> Data excerpts:
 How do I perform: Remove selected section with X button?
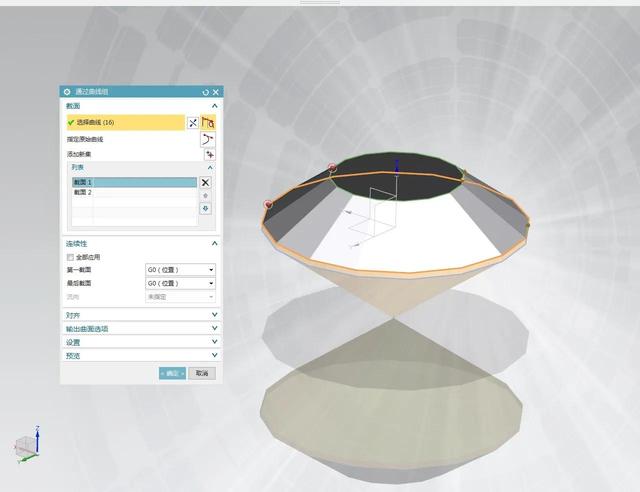pos(205,183)
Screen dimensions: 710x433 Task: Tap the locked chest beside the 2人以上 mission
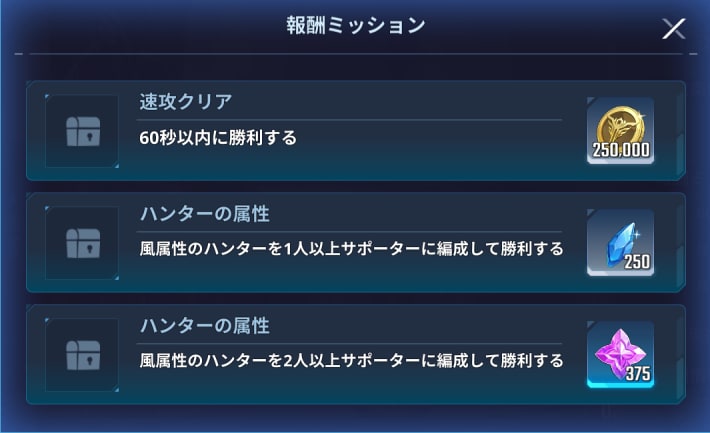pos(82,356)
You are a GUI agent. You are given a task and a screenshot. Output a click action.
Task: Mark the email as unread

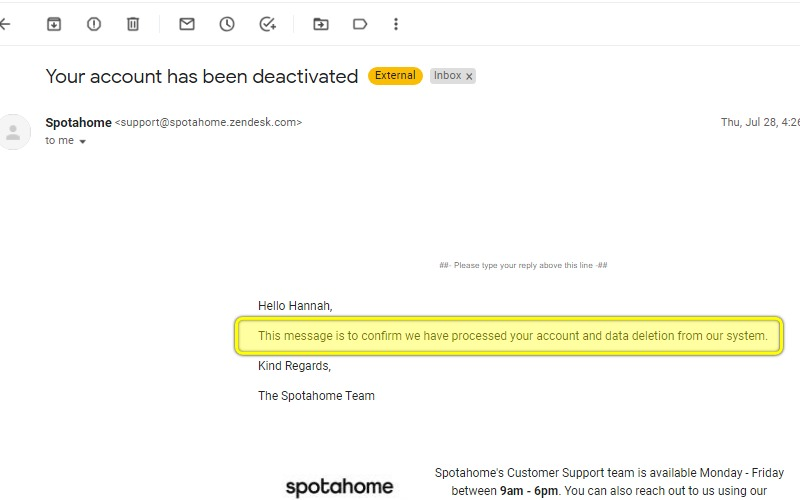pyautogui.click(x=187, y=24)
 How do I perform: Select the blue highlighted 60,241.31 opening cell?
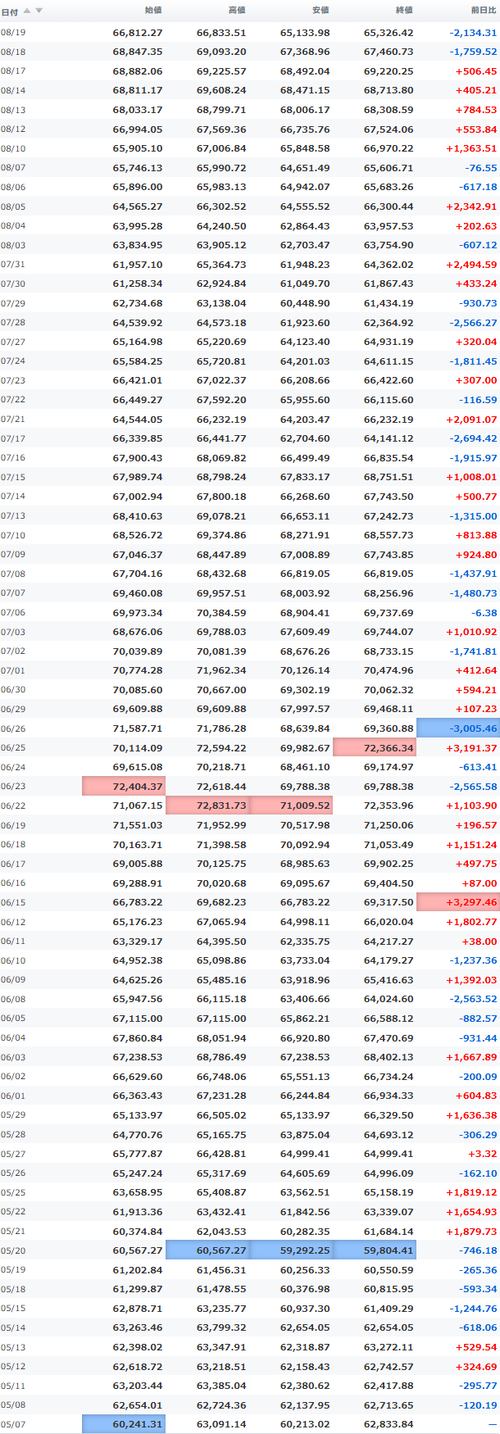(124, 1424)
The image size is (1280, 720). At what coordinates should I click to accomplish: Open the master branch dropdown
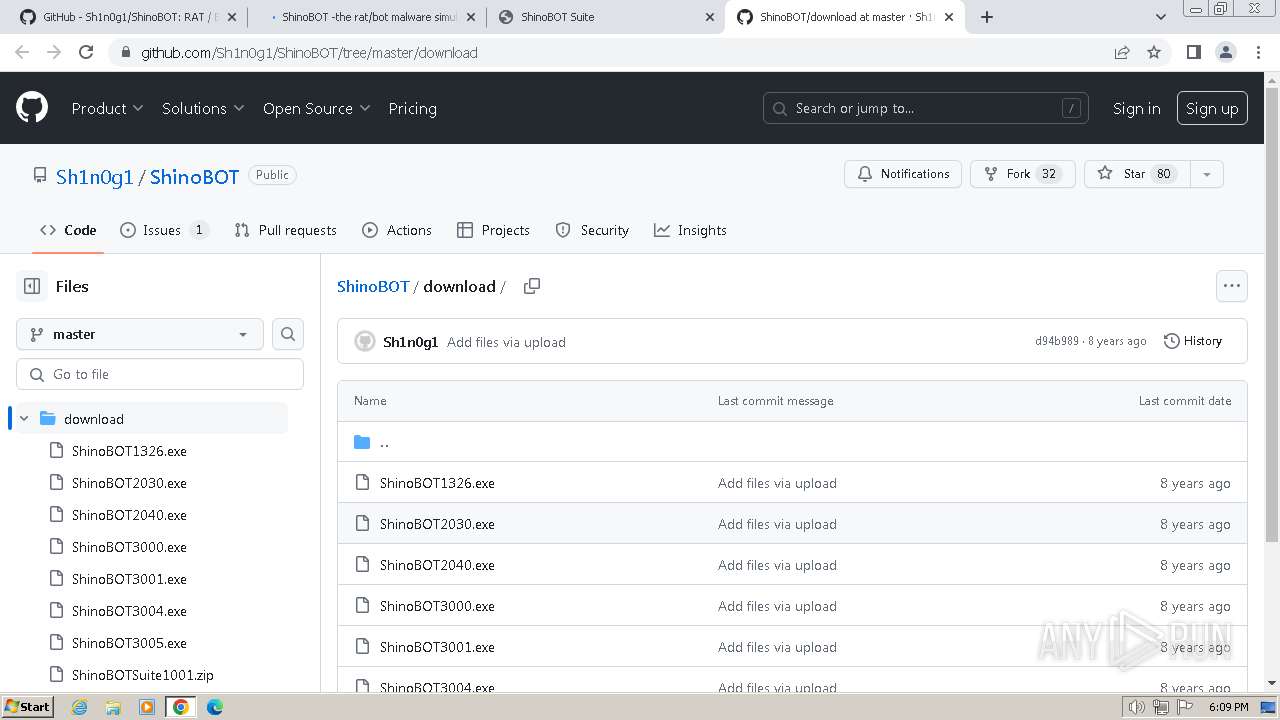coord(140,334)
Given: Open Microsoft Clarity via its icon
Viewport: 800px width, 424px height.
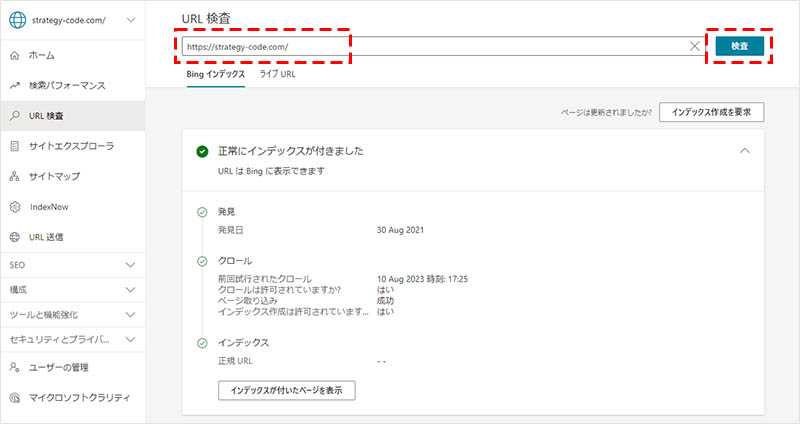Looking at the screenshot, I should pos(13,398).
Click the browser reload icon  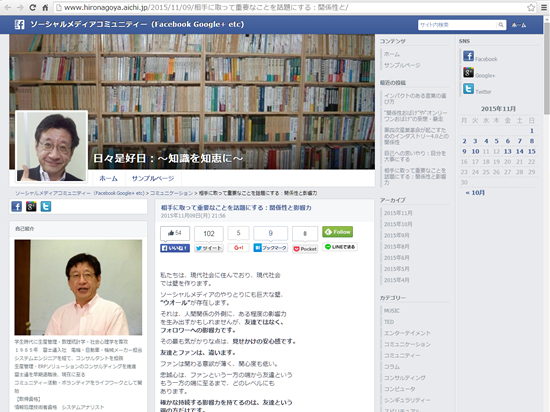32,7
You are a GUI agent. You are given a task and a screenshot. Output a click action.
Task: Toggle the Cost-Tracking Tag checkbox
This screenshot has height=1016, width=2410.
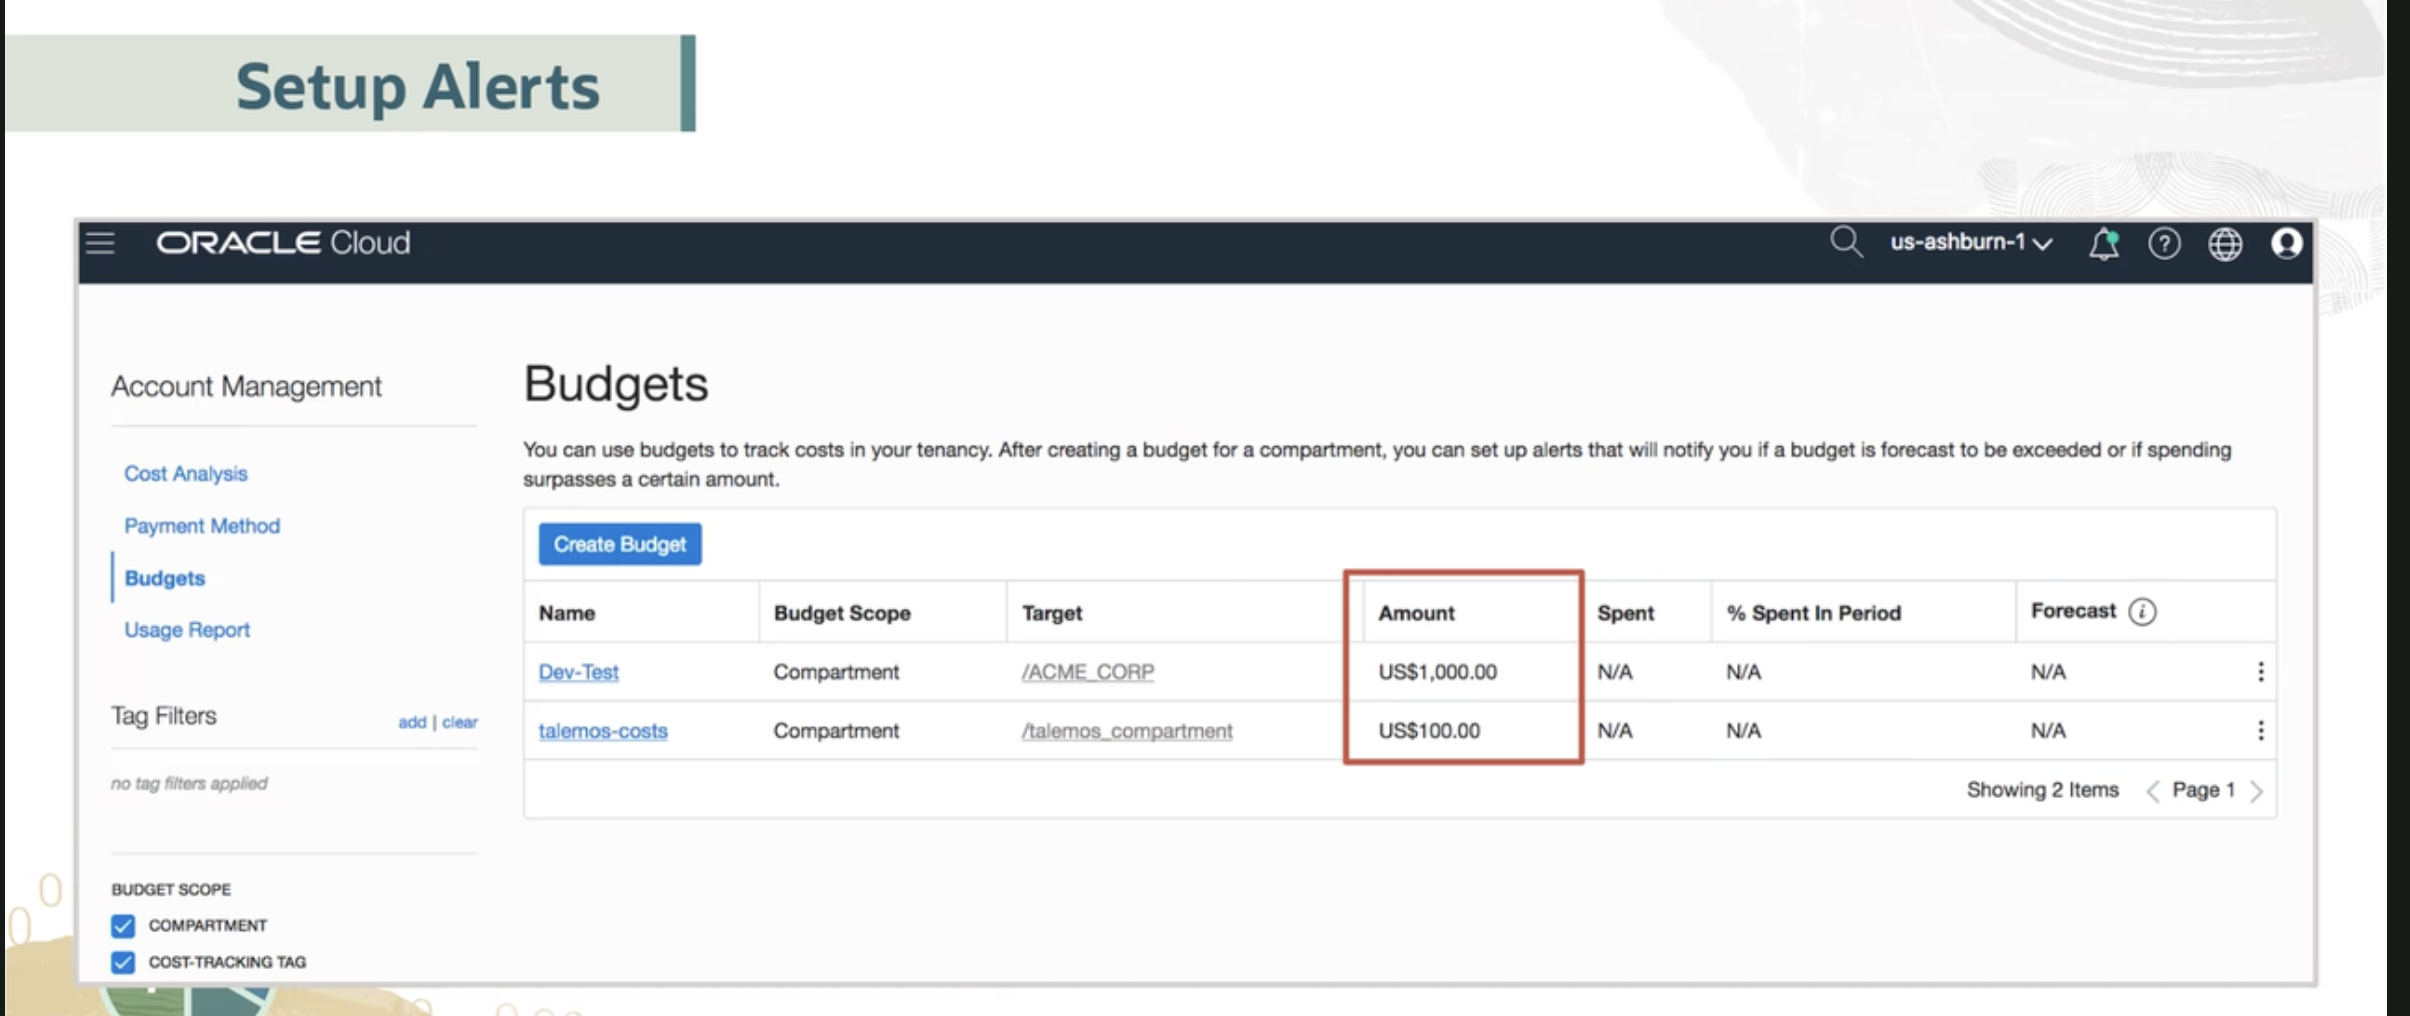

> Work item: Which part of the entries opens with the line containing "Task: Mark the email as unread" and closes with the line containing "Given: Open Microsoft Clarity via its icon"? Output that part exactly, ends included, pictures excluded.

> Solution below:
Task: Mark the email as unread

pyautogui.click(x=187, y=24)
 How do I perform: Select the blue highlighted 60,241.31 opening cell?
(124, 1424)
The image size is (1280, 720). At what coordinates should I click to accomplish: Open the master branch dropdown
coord(140,334)
Given: Open Microsoft Clarity via its icon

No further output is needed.